• INSTRUCTIONS FOR THE TASK:
Would you give the entries below again, precisely as they are written?
*** PROVIDED DATA Section Begins ***
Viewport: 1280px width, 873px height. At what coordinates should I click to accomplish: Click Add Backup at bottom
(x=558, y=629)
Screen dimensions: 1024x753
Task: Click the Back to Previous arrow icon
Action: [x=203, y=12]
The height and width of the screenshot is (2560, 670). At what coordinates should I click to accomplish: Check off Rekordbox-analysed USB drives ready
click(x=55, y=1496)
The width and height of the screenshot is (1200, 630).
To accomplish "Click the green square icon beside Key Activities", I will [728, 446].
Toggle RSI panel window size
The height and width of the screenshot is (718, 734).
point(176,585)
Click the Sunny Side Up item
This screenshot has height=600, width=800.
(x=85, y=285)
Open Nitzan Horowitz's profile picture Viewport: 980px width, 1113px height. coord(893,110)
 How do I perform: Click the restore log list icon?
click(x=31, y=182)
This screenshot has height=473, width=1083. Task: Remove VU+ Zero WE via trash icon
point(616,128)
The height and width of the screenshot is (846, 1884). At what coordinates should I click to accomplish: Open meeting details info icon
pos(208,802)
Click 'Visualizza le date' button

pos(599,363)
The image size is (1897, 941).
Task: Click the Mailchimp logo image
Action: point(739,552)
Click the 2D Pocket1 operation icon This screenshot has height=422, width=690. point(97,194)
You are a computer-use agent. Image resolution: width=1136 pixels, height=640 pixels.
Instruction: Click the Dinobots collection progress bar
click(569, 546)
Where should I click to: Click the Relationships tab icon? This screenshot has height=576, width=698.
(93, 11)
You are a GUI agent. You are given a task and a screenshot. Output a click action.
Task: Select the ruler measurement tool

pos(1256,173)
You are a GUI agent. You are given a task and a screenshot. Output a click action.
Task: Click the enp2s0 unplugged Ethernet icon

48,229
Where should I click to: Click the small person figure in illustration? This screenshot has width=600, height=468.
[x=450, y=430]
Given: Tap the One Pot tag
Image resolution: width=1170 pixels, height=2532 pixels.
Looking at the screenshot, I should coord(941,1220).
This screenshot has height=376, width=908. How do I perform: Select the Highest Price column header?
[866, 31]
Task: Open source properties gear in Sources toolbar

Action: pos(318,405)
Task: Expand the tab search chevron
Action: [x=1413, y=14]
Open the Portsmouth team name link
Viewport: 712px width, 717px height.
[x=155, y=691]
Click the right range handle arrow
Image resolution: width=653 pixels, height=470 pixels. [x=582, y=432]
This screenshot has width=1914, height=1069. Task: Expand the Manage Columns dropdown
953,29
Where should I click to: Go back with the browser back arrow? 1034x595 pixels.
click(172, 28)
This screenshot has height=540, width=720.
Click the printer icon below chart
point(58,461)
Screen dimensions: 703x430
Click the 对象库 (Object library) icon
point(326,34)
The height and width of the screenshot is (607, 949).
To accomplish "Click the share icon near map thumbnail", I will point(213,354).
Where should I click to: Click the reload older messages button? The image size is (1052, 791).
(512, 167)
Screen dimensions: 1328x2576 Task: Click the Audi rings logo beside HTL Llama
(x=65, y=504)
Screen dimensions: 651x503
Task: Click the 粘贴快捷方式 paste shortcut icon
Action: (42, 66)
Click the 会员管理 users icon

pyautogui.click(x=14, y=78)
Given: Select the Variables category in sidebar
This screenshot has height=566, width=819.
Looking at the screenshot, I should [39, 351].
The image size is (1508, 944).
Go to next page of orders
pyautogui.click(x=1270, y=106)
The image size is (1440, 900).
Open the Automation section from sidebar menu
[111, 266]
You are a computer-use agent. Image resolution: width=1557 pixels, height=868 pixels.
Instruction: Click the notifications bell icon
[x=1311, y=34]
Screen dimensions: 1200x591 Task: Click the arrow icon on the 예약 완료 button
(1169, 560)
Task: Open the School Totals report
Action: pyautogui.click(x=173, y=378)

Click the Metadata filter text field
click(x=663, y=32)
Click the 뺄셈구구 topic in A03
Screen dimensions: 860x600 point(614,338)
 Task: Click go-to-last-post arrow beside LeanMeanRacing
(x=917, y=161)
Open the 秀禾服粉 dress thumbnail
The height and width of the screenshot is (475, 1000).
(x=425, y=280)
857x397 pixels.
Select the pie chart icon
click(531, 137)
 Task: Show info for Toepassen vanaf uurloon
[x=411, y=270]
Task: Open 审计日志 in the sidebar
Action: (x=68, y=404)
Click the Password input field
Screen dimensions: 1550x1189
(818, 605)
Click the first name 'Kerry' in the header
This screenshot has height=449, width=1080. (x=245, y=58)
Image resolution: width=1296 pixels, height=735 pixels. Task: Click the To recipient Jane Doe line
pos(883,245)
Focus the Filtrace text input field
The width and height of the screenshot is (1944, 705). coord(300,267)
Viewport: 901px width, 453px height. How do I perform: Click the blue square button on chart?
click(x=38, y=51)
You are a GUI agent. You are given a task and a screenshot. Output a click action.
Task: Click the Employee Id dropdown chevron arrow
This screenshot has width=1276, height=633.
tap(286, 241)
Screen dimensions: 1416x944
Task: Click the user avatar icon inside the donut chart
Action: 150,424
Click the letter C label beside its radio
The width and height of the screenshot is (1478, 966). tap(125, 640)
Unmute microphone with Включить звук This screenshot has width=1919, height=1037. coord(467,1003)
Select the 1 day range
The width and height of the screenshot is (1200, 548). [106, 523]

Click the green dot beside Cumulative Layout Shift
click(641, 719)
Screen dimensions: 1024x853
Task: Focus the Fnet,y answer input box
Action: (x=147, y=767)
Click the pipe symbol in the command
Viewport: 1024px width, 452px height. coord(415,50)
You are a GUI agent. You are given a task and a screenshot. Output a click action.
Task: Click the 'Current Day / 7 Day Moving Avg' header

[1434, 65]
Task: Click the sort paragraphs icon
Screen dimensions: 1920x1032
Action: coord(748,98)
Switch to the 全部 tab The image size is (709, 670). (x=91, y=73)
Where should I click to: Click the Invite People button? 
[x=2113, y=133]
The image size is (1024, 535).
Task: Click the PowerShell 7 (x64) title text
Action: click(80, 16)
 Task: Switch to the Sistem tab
*** PROVIDED DATA Section Ends ***
• RESULT:
Viewport: 1280px width, 873px height. At what coordinates should I click to accomplish: Click Add Backup at bottom
(x=558, y=629)
Screen dimensions: 1024x753
Task: Click the Back to Previous arrow icon
Action: [x=203, y=12]
The height and width of the screenshot is (2560, 670). At what coordinates should I click to accomplish: Check off Rekordbox-analysed USB drives ready
click(x=55, y=1496)
The width and height of the screenshot is (1200, 630).
To accomplish "Click the green square icon beside Key Activities", I will [728, 446].
Toggle RSI panel window size
The height and width of the screenshot is (718, 734).
point(176,585)
Click the Sunny Side Up item
This screenshot has height=600, width=800.
(x=85, y=285)
Open Nitzan Horowitz's profile picture Viewport: 980px width, 1113px height. coord(893,110)
 How do I perform: Click the restore log list icon?
click(x=31, y=182)
This screenshot has height=473, width=1083. Task: Remove VU+ Zero WE via trash icon
point(616,128)
The height and width of the screenshot is (846, 1884). At what coordinates should I click to accomplish: Open meeting details info icon
pos(208,802)
Click 'Visualizza le date' button

pos(599,363)
The image size is (1897, 941).
Task: Click the Mailchimp logo image
Action: point(739,552)
Click the 2D Pocket1 operation icon This screenshot has height=422, width=690. point(97,194)
You are a computer-use agent. Image resolution: width=1136 pixels, height=640 pixels.
Instruction: Click the Dinobots collection progress bar
click(569, 546)
Where should I click to: Click the Relationships tab icon? This screenshot has height=576, width=698.
(93, 11)
You are a GUI agent. You are given a task and a screenshot. Output a click action.
Task: Select the ruler measurement tool

pos(1256,173)
You are a GUI agent. You are given a task and a screenshot. Output a click action.
Task: Click the enp2s0 unplugged Ethernet icon

48,229
Where should I click to: Click the small person figure in illustration? This screenshot has width=600, height=468.
[x=450, y=430]
Given: Tap the One Pot tag
Image resolution: width=1170 pixels, height=2532 pixels.
Looking at the screenshot, I should coord(941,1220).
This screenshot has height=376, width=908. How do I perform: Select the Highest Price column header?
[866, 31]
Task: Open source properties gear in Sources toolbar

Action: pos(318,405)
Task: Expand the tab search chevron
Action: [x=1413, y=14]
Open the Portsmouth team name link
Viewport: 712px width, 717px height.
[x=155, y=691]
Click the right range handle arrow
Image resolution: width=653 pixels, height=470 pixels. [x=582, y=432]
This screenshot has width=1914, height=1069. Task: Expand the Manage Columns dropdown
953,29
Where should I click to: Go back with the browser back arrow? 1034x595 pixels.
click(172, 28)
This screenshot has height=540, width=720.
Click the printer icon below chart
point(58,461)
Screen dimensions: 703x430
Click the 对象库 (Object library) icon
point(326,34)
The height and width of the screenshot is (607, 949).
To accomplish "Click the share icon near map thumbnail", I will point(213,354).
Where should I click to: Click the reload older messages button? The image size is (1052, 791).
(512, 167)
Screen dimensions: 1328x2576 Task: Click the Audi rings logo beside HTL Llama
(x=65, y=504)
Screen dimensions: 651x503
Task: Click the 粘贴快捷方式 paste shortcut icon
Action: (42, 66)
Click the 会员管理 users icon

pyautogui.click(x=14, y=78)
Given: Select the Variables category in sidebar
This screenshot has height=566, width=819.
Looking at the screenshot, I should [39, 351].
The image size is (1508, 944).
Go to next page of orders
pyautogui.click(x=1270, y=106)
The image size is (1440, 900).
Open the Automation section from sidebar menu
[111, 266]
You are a computer-use agent. Image resolution: width=1557 pixels, height=868 pixels.
Instruction: Click the notifications bell icon
[x=1311, y=34]
Screen dimensions: 1200x591 Task: Click the arrow icon on the 예약 완료 button
(1169, 560)
Task: Open the School Totals report
Action: pyautogui.click(x=173, y=378)

Click the Metadata filter text field
click(x=663, y=32)
Click the 뺄셈구구 topic in A03
Screen dimensions: 860x600 point(614,338)
 Task: Click go-to-last-post arrow beside LeanMeanRacing
(x=917, y=161)
Open the 秀禾服粉 dress thumbnail
The height and width of the screenshot is (475, 1000).
(x=425, y=280)
857x397 pixels.
Select the pie chart icon
click(531, 137)
 Task: Show info for Toepassen vanaf uurloon
[x=411, y=270]
Task: Open 审计日志 in the sidebar
Action: (x=68, y=404)
Click the Password input field
Screen dimensions: 1550x1189
(818, 605)
Click the first name 'Kerry' in the header
This screenshot has height=449, width=1080. (x=245, y=58)
Image resolution: width=1296 pixels, height=735 pixels. Task: Click the To recipient Jane Doe line
pos(883,245)
Focus the Filtrace text input field
The width and height of the screenshot is (1944, 705). coord(300,267)
Viewport: 901px width, 453px height. How do I perform: Click the blue square button on chart?
click(x=38, y=51)
You are a GUI agent. You are given a task and a screenshot. Output a click action.
Task: Click the Employee Id dropdown chevron arrow
This screenshot has width=1276, height=633.
tap(286, 241)
Screen dimensions: 1416x944
Task: Click the user avatar icon inside the donut chart
Action: 150,424
Click the letter C label beside its radio
The width and height of the screenshot is (1478, 966). tap(125, 640)
Unmute microphone with Включить звук This screenshot has width=1919, height=1037. coord(467,1003)
Select the 1 day range
The width and height of the screenshot is (1200, 548). [106, 523]

Click the green dot beside Cumulative Layout Shift
click(641, 719)
Screen dimensions: 1024x853
Task: Focus the Fnet,y answer input box
Action: (x=147, y=767)
Click the pipe symbol in the command
Viewport: 1024px width, 452px height. coord(415,50)
You are a GUI agent. You are given a task and a screenshot. Output a click action.
Task: Click the 'Current Day / 7 Day Moving Avg' header

[1434, 65]
Task: Click the sort paragraphs icon
Screen dimensions: 1920x1032
Action: coord(748,98)
Switch to the 全部 tab The image size is (709, 670). (x=91, y=73)
Where should I click to: Click the Invite People button? 
[x=2113, y=133]
The image size is (1024, 535).
Task: Click the PowerShell 7 (x64) title text
Action: click(80, 16)
 Task: Switch to the Sistem tab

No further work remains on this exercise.